Noites brancas do Fiódor Dostoiévski (Editora 34, 2009) é uma novela que foi publicada em meados de 1948 trazendo fortes características do romantismo, o que é visto por muitos estudiosos como uma espécie de nado contra a maré de Dostoiévski, uma vez que o que muito se lia na época eram os romances de cunho mais social e político. Em “Noites Brancas” o autor parece propositalmente experimentar um retorno às origens da literatura romântica com toda a pompa que o estilo pede. A proposta narrativa em si é algo simples e que ganha contornos mais rebuscados pelos diálogos intensos.
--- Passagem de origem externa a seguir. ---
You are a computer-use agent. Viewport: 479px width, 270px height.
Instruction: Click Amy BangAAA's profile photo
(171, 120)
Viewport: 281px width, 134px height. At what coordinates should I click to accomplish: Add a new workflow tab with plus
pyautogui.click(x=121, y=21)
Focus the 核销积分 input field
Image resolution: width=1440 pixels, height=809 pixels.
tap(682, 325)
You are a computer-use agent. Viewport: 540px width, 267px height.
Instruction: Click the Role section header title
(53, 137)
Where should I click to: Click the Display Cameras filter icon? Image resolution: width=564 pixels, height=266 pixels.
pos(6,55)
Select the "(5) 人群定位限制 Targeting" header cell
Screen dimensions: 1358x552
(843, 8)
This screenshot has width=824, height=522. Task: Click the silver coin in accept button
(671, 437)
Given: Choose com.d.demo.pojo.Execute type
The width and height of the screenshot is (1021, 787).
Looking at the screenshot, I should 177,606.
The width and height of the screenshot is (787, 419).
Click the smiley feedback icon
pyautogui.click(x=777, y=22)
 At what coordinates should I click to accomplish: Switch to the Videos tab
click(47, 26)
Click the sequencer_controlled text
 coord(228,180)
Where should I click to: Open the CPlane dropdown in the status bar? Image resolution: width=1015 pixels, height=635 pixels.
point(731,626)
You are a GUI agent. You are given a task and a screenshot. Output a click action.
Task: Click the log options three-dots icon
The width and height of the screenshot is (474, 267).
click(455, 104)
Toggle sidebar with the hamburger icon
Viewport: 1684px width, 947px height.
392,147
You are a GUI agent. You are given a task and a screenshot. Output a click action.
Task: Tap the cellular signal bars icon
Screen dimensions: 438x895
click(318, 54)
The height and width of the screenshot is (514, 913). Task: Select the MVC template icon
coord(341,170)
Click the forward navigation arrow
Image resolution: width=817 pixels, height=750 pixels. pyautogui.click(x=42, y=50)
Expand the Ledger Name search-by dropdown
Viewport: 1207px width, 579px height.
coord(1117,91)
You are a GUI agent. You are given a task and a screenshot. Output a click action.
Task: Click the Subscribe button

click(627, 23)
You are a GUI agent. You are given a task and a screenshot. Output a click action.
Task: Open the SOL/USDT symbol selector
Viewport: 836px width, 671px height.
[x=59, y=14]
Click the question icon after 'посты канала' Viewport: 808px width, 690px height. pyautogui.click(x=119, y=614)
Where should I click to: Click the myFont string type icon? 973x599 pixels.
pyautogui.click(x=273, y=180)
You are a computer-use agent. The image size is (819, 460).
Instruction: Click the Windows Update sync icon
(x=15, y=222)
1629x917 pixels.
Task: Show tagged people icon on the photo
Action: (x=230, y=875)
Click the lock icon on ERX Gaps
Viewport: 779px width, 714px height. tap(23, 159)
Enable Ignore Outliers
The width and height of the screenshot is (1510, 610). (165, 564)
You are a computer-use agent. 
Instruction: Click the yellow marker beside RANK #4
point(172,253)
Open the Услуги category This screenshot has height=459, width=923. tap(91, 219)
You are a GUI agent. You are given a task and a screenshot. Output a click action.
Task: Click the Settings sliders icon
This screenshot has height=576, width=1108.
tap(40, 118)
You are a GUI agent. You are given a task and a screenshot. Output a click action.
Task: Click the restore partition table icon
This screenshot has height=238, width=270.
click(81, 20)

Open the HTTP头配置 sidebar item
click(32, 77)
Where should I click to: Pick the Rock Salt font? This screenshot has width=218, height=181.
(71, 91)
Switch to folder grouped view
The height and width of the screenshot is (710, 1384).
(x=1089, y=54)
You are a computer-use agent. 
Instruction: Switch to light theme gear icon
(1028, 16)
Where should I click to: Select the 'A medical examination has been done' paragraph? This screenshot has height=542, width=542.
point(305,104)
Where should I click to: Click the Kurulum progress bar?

As características românticas aparecem também na construção das duas personagens principais com seus devaneios e reflexões sobre a vida e numa espécie de personificação da cidade. São Petersburgo é vista como lugar e como testemunha.


A obra foi escrita por um Dostoiévski ainda jovem, com apenas 27 anos. Encontraremos alguns elementos diferentes se compararmos com seus livros mais famosos e consagrados. Noites Brancas resvala pelo campo de um discurso da reflexão sobre a vida, sobre os sonhos, sobre a efervescência do amor e da busca por uma razão que pode ser tanto em relação à um propósito de vida, quanto ao entendimento dos códigos sociais e as ironias que vivem por trás deles.

Dostoiévski era um autor que não tinha medo dos excessos. Se a narrativa pede um personagem sonhador, este será extremamente sonhador. Se pede um personagem triste, ele será extremamente triste. Existe sempre um drama a cada página, um estilo onde o emocional faz papel de vírgula e as expressões beiram o drama teatral.

E lembrar-me que os sonhos de então eram tristes, e embora não fosse melhor, de algum modo sentia que viver era mais fácil, mais tranquilo, que não havia esse pensamento negro que agora se apegou a mim; que não havia esses remorsos, esses remorsos lúgubres e sombrios que agora não dão descanso nem de dia nem de noite. E me pergunto: onde é que estão os seus sonhos? E balançando a cabeça, digo: como os anos voam depressa! E novamente me pergunto: mas o que você fez dos seus anos? Onde sepultou a sua melhor época? Você viveu ou não? Veja, digo a mim mesmo, veja como o mundo está ficando frio.

O livro é permeado por encontros e diálogos entre dois jovens que ao contarem suas próprias histórias revelam muito sobre a época em que o livro foi escrito e também sobre sentimentos e emoções que parecem ser inerentes à juventude. Ainda que os sentimentos apareçam algumas vezes de forma tão exagerada que beira a paródia, podemos perceber uma intenção do autor de dar voz a essa efervescência que é o desejo de amar e de viver da juventude.

Um ponto alto do livro é quando a jovem Nástienka começa a contar a sua história. É uma narrativa cheia de elementos interessantes. Ao contar sua vida junto à sua avó a jovem desenha para o leitor uma relação que ainda que permeada de afeto e de cuidado não deixa de trazer consigo um conflito geracional que demonstra algumas mudanças significativas que estavam ocorrendo na sociedade.

Uma manhã a avó me chamou e disse que, como era cega, não podia me vigiar; então pegou um alfinete e prendeu meu vestido ao dela, dizendo que ficaríamos assim a vida toda se, entenda-se, eu não me comporta-se melhor. Numa palavra, nos primeiros tempos não havia como me afastar: era trabalhar, ler, estudar, tudo ao lado da avó.
Ao longo de quatro noites brancas, que é um fenômeno que causa longos dias claros em São Petersburgo, nosso narrador solitário e sem nome tem suas horas mudadas após conhecer Nástienka. O fenômeno de claridade se coloca sob a cidade e sob as mentes destes dois jovens que ao conversarem revelam muito de si.